Two films without underwear

Pramod Muthalik’s band of moral warriors is gradually fading from studio discussions, page seven headlines and even the creative world of SMS humour. Facebook continues to host the pink chaddi andolan because in India every action calls for a greater and, on occasions, unnecessarily power-packed opposite reaction. The young men have been described as Indian Taliban and Muthalik, a desi version of the one-eyed Mullah Omar. Going by physical appearance alone, the young men would have probably frightened pariah dogs and stray cats. At best, they could have been as harmful as small-town roadside Romeos – more like Georgie Porgie who makes the girls cry and disappears when the boys come out to play.

That, however, is the crux of the problem. The Mangalore pub attack was always about making the girls cry. It was a stupendous fuss about women going out and drinking. Mind you, don’t dismiss Mangalore violence as a stray incident. Muthalik knew there is a grey area in Indian society where the virtues of a woman as defined in the middle ages are cast in stone. This is the same dark patch in the Indian psyche where a woman has inalienable rights to the kitchen and kitchen alone. Television serials seldom grant the Indian woman an identity beyond that of a gloriously proper housewife. She drinks Limca or plain nimbu pani. It’s a sin if she sips vodka; she is considered a complete social deviant if she graduates to whiskey.

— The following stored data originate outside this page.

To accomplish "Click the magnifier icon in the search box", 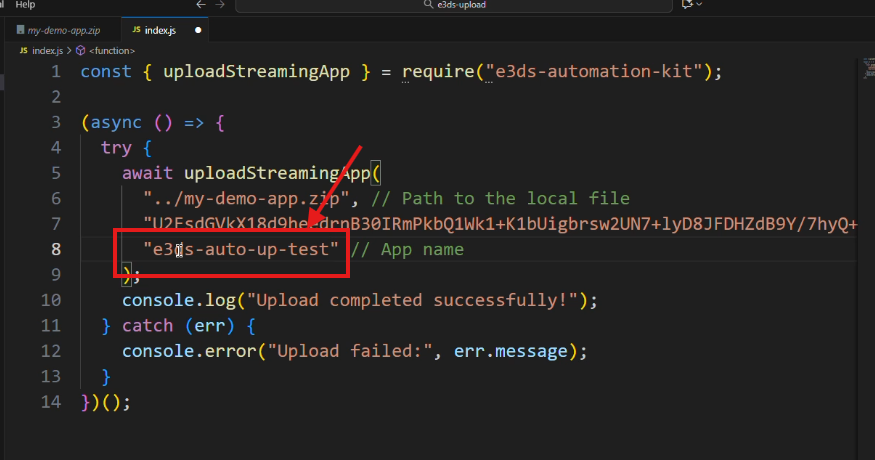I will [x=429, y=5].
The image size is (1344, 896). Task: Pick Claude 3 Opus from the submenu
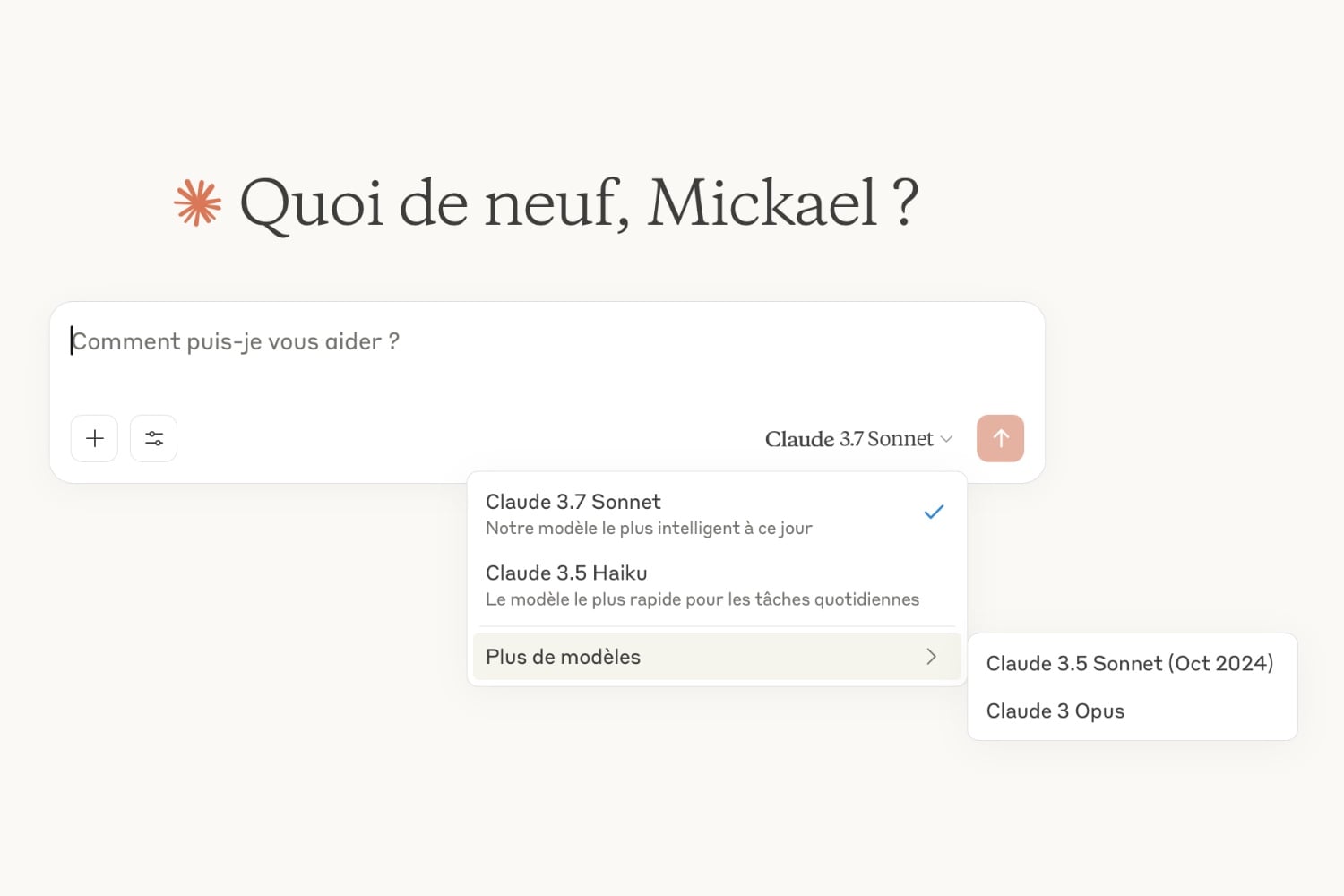click(x=1055, y=711)

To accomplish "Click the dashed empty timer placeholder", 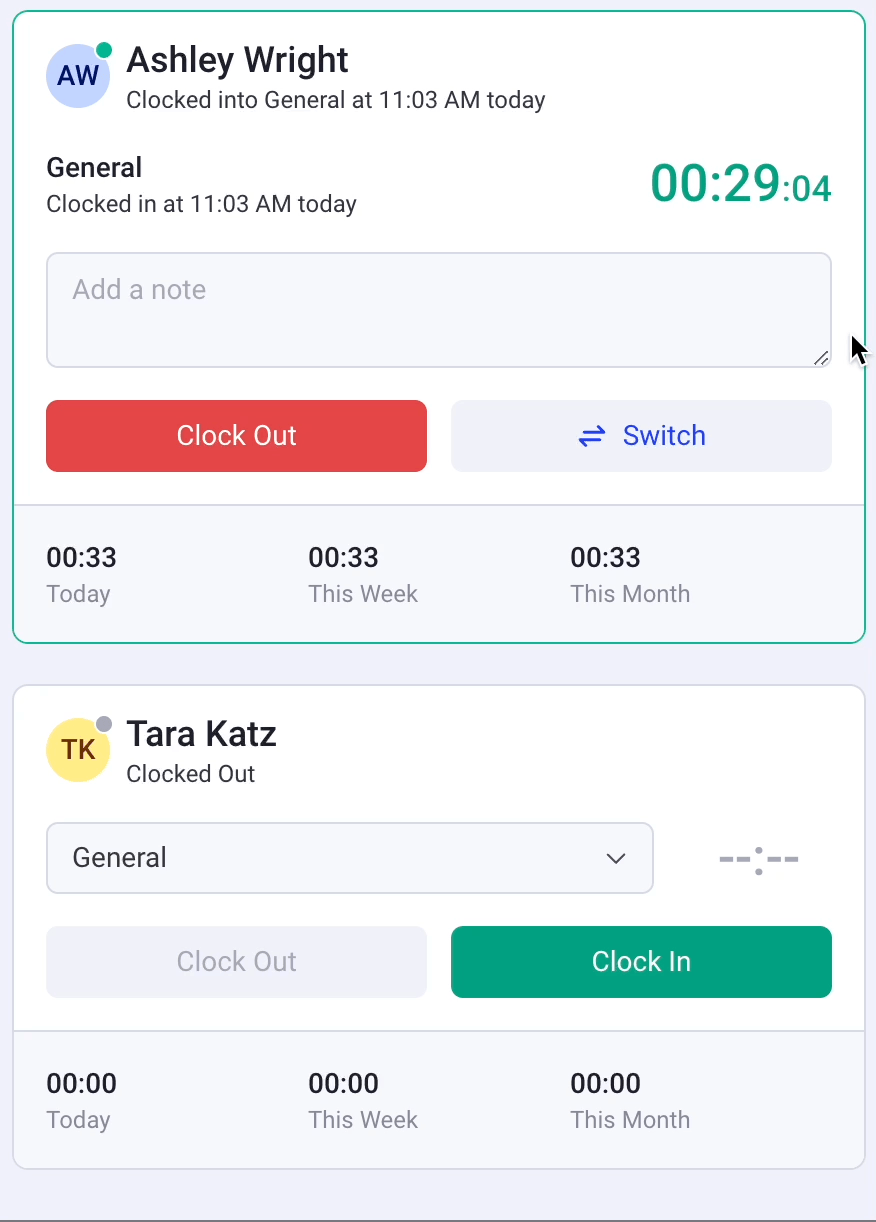I will pyautogui.click(x=759, y=859).
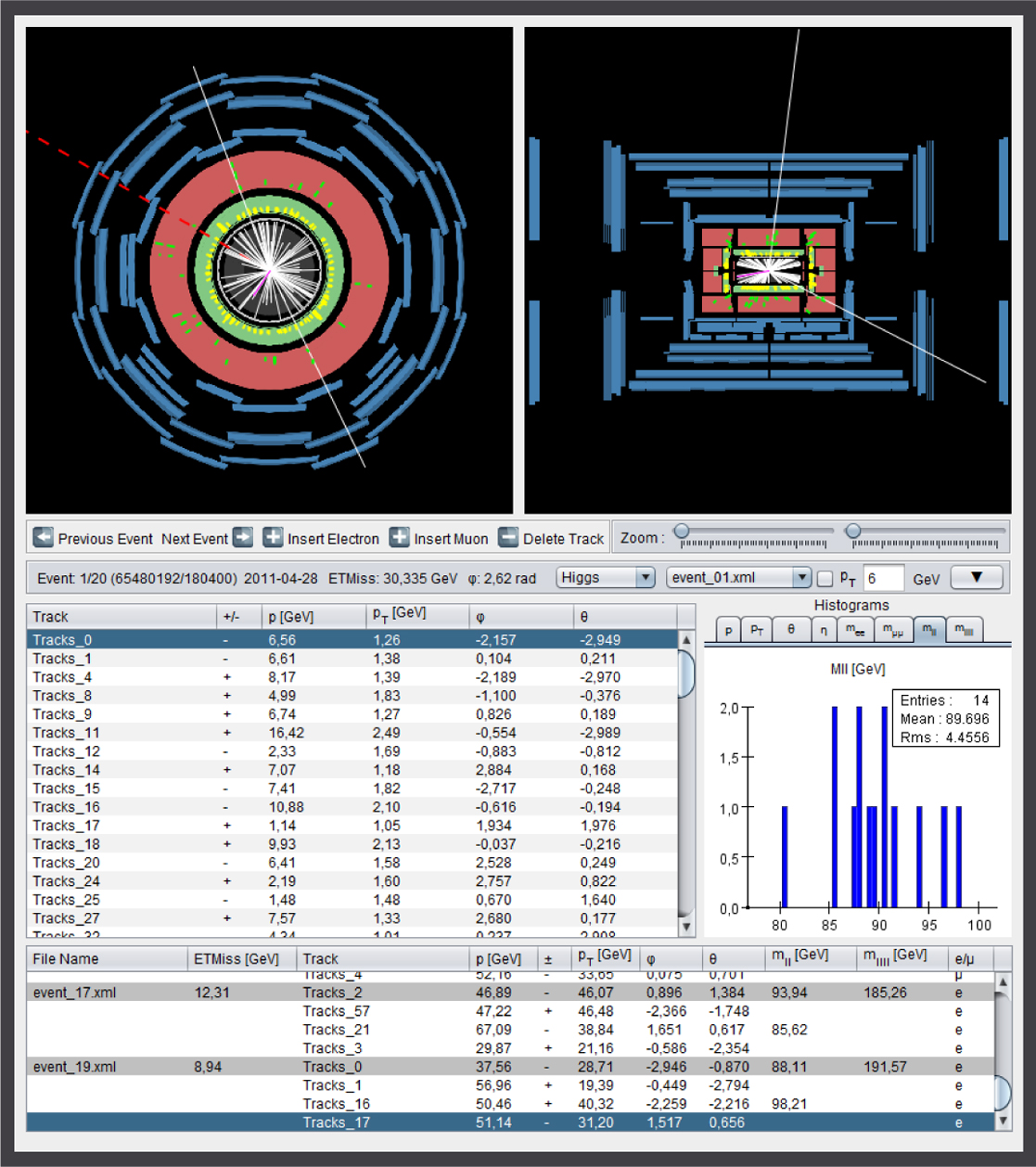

Muthalik, therefore, does represent a credo, a belief system, which cannot be countered by extreme and often counter-productive measures like a pink chaddi or a pub bharo agitation. In a chaotic democracy like ours, it takes centuries for the value system to be redefined and recast. The progressive struggle is a continuous process and social standpoints evolve through a range of arguments and counter-arguments. Muthalik cannot be sedated with a miracle drug. He won’t wake up tomorrow to speak another language. The language has to be hammered into his brain through democratic tools.

And, fortunately, those tools can now be found in unexpected places. There was a time when Bollywood would sing hosannas for the predictable conformist and for the bored as well as boring homemaker. When Muthalik was hijacking Mangalore to the medieval era, two filmmakers from Mumbai pleasantly surprised everybody with their gender-sensitive perception of a changing India.

In Luck By Chance, Zoya Akhtar’s portrayal of a starlet’s journey in the shadowy world beneath Mumbai’s glitz and glamour doesn’t stop at a critical evaluation of the casting couch phenomenon. In fact, it accepts the problem because it cannot be wished away overnight. In this case, acceptance, however, should not be mistaken for condoning. The debutant director creates a Sonam Mishra from Kanpur who has escaped home and regressive parents to do what she likes doing best and believes it to be her vocation – acting. She is undeterred by the fact that flesh opens the doors to Mumbai’s studios and the experience doesn’t make her cynical.

Even betrayal by the producer she slept with doesn’t make her cynical. She persists with her efforts and makes it big as a small screen actor. She suffers a lot, jilted by her boyfriend, Farhan Akhtar. Suffering makes her stronger. She exudes a kind of confidence, which is not quite typical of the Indian woman Pramod Muthalik visualizes. Nor would Muthalik approve of the manner in which she views sex. Custodians of morality of the kind we have witnessed in Mangalore would have described her as a woman of easy virtue.

Anurag Kashyap’s Dev D completely changes the context in which Saratchandra Chattopadhyay had conceived of his Devdas. Dev D is the son of a sugar-mill owner and his masculine sense of possession dominates his perspective after he swallows hearsay that his betrothed Paro has been sleeping around. He takes to the bottle and only gets to know the real truth about Paro’s fidelity when she has already been married. Like Devdas, alcohol and lowlife carries him to Chandramukhi. A debauched virgin hunter lands in the lap of a prostitute and even learns to love her --- not exactly the storyline that would have satisfied the proponents of Sriram Sene.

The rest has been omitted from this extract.